On Wednesday evening, the Latin American Student Organization (LASO) hosted critically-acclaimed writer Gabby Rivera in the Kresge Auditorium as part of their celebration of Latinx Heritage Month. Rivera is the author of the young adult novel “Juliet Takes a Breath,” a semi-autobiographical coming-of-age story with a queer Latin American woman as its protagonist. Rivera came to Kresge to share her experiences as a Latin American writer and member of the LGBTQ+ community.
Rivera has collaborated on a comic book series published by Boom Studios titled “Lumberjanes.” Rivera is also the creator of the 2017-2018 Marvel Comic “America,” which features America Chavez, Marvel’s first Latin-American LGBTQ+ character to have her own solo comic series.
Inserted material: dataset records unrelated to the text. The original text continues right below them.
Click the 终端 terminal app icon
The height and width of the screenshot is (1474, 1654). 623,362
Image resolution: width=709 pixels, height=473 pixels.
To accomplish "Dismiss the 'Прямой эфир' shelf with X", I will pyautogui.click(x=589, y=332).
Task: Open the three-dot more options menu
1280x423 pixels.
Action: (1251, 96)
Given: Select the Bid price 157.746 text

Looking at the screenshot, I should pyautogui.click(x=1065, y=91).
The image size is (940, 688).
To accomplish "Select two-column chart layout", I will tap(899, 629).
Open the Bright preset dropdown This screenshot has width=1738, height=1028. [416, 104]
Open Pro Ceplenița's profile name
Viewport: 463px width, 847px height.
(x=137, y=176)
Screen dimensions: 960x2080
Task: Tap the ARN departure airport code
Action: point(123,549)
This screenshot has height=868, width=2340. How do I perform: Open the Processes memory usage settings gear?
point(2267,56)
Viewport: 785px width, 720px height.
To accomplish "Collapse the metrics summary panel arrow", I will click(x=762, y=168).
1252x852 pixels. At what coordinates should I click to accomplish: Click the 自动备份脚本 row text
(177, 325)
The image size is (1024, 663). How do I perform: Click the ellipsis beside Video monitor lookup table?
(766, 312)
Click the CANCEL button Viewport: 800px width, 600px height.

America is written as smart, tough with a big heart and a fighter set on defending and upholding justice.
Over the summer, the LASO board met with Assistant Dean of Student Affairs for Inclusion and Diversity and Director of Multicultural Student Life Eduardo Pazos to discuss possible event ideas for Latinx Heritage Month, with an appearance by Rivera in mind.
“This year we wanted to cover some of the topics that aren’t talked much about within the Latin American community, a group of people that are simply clumped together with vast differences and unique experiences, such as queerness as a taboo topic.” LASO President Fransisco Adame-Perez ‘24 said.
With help from Pazos and the Center for Multicultural Life along with the Sexuality, Women and Gender Center, LASO was able to schedule an event with Rivera. The aim of the event was to encourage students to take inspiration from Rivera’s achievements.
“We were inspired by the importance of Gabby’s role in representing a queer Latina of color in the Marvel world, an area that is dominated by white superheroes,” Adame-Perez said. “So we hope that this inspires students to pave new paths in their respective interests whether that be relating to one’s career, passions or hobbies.”
One of the major reasons for America Chavez’s popularity is her relatability. She’s an unstoppable superhero, but she is also a very human character.
Angela Delgado, a member of the Class of 2025, was in attendance at the event and was motivated by Rivera’s personal and professional journey as a Latina author.
“She’s a huge inspiration … Her talk was so empowering, and I related to a lot of her personal experiences. I’m so glad to have been able to meet someone who overcame so many barriers that I feel myself facing now,” Delgado said. “Seeing Gabby live her best life despite past hardships with such a lively and joyful personality makes me feel like I can get through anything.”
Rivera’s writing has resonated with so many readers by creating characters for those who have been denied representation for too long.
“As a wider message, we hope the Bowdoin community is able to appreciate and value the [influence] that the Latinx community has both historically and presently on shaping the society we live in today,” Adame-Perez said. “We often isolate the history of communities of color in the United States as separate rather than framing it as a part of the cultural shaping of our country today.”